Salk needn't have worried, Professor Jacobs explains. The salaries were high, the responsibilities slim, the working conditions splendid. Before long, the Salk Institute for Biological Studies was attracting Nobel Prize winners from around the globe. Every American recruited there in the early years was a member of the National Academy of Sciences, with one exception: Salk himself. Some punishments are eternal.

In California, a new Salk emerged. He divorced his wife of almost 30 years and married Françoise Gilot, the talented French artist best known as the long-time mistress of Picasso. Salk now exercised, practiced yoga, wrote tepidly received books about science and spirituality, and took advantage of an obviously open marriage to have multiple affairs, documented by Professor Jacobs in perhaps excessive detail.
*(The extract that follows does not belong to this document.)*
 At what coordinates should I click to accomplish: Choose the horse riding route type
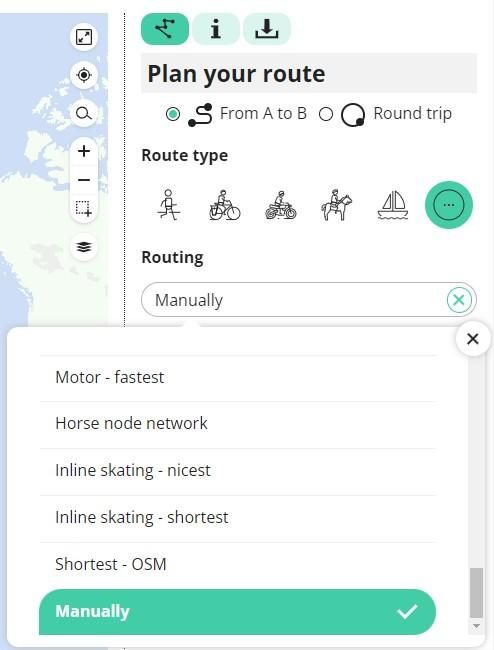[x=337, y=205]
Professionally, Salk continued to drift. His attempts at hard science, seeking insights into cancer and multiple sclerosis, excited the media ("Jonas Salk Stalks Another Killer") but came up dry. He spent considerable time working on a killed-virus vaccine for AIDS, which looked promising for a time but ended in disappointment.

While the institute thrived in terms of cutting-edge biological research, its role in furthering the humanities, always a running joke among the elite scientists gathered there, faded quickly from view. There was worse to come. In perhaps the unkindest cut, Salk was forced to relinquish his laboratory - a devastating symbolic gesture - and given the honorary title of founding director, with a handsome salary and no role beyond the fund-raising magic of his name.

There would be one final victory, though. Believing his killed-virus polio vaccine to be safer than the live-virus version that had replaced it, Salk worked tirelessly in these years to improve its potency. Although he wouldn't live long enough to enjoy his victory, the United States went back to his vaccine in the late 1990s, and the final push to end polio worldwide will require both vaccines - Salk's and Sabin's - to finish the job.